To overcome the drawback of Byun's method, which requires an additional destructive tensile test, Haggag [8] empirically judged the critical indentation depth by considering the difference between brittle and ductile fractures (named Haggag toughness method, HTM). The calculation formula for fracture toughness was modified by considering the lower platform of the fracture toughness at low temperatures, as shown in Eq. (3):

$$K_{{{\text{IC}}}} = 30 + \sqrt {2EW_{F} }.$$

The HTM is applicable to a wide range of temperatures and does not require any additional destructive tests. However, the judgment of the critical indentation depth is empirical, and its effectiveness largely depends on the specimen materials [9]. Additionally, the HTM does not provide any explanation of the mechanism for obtaining the fracture toughness from SITs.

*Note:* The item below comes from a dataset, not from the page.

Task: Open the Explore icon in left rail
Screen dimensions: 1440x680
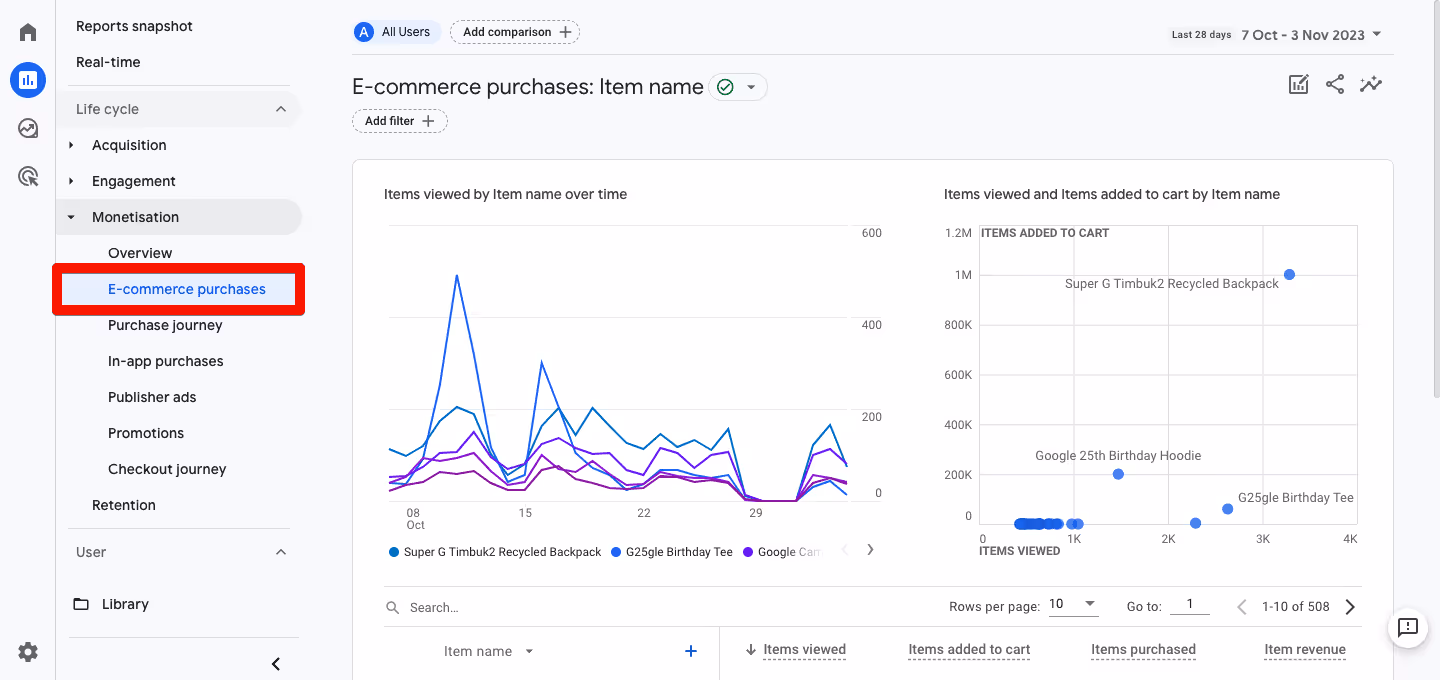Action: 28,129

Using continuum damage mechanics (CDM), the mechanism of the fracture toughness calculation from SITs was investigated by Lee [10], who developed the critical indentation energy (CIE) model by finite element (FE) analysis and microscopic observation. The critical indentation energy is calculated as follows:

$$2W_{{\text{f}}} = \mathop {\lim }\limits_{{h \to h_\text{C} }} \int_{0}^{{h_{{}} }} {\frac{P}{{\pi a^{2} }}} \text{d}h,$$

where the term on the left represents the energy required for the formation of two crack surfaces. In Lee’s definition, the value of Wf is only half of that defined by Haggag or Byun.

According to Griffith’s theory, the fracture toughness KIC can be calculated using Eqs. (4) and (2):

$$K_{{{\text{IC}}}} = \sqrt {\frac{ES}{{\uppi }}\ln \left( {\frac{2R}{{2R - h_{{\text{C}}} }}} \right)}.$$

The CIE model, which introduced CDM to obtain the critical indentation depth, has been widely applied in previous studies [11,12,13]. However, the critical damage variable D* used in the previous CIE model was determined from the analysis of a moving crack tip, in which the specimen was considered to be an elastic and perfectly plastic material (i.e., the hardening behavior was neglected) [14]. Additionally, the difference between the damage at high stress triaxiality and low stress triaxiality was neglected [15].

In contrast to numerous fracture toughness calculation models, few studies have evaluated the impact absorbed energy by SITs. The existing researches have primarily focused on correlating the impact absorbed energy to the quasi-static and dynamic fracture toughness [16]. Barsom et al. [17] conducted a large number of impact tests and conventional fracture tests, and proposed empirical formulae for the impact absorbed energy (KV2), static fracture toughness (KIC), and dynamic fracture toughness (KID). When J-integral theory was proposed, Hübner [18] established the relationship between fracture toughness and impact absorbed energy (J and KV2) from the perspective of energy. Combining experimental and numerical approaches, Smith [19] contrasted the fracture behavior of pre-cracked fracture specimens tested quasi-statically with the Charpy V-notch specimens tested both quasi-statically and dynamically. They proposed an energy scaling model for relating the impact of the absorbed energy to the fracture toughness, which is suitable for both static and dynamic loading. Obtaining the impact absorbed energy from an empirical model is simple and reliable, but an empirical model often requires a large number of destructive tests for the determination of the fracture toughness, and these tests are more complex than impact tests.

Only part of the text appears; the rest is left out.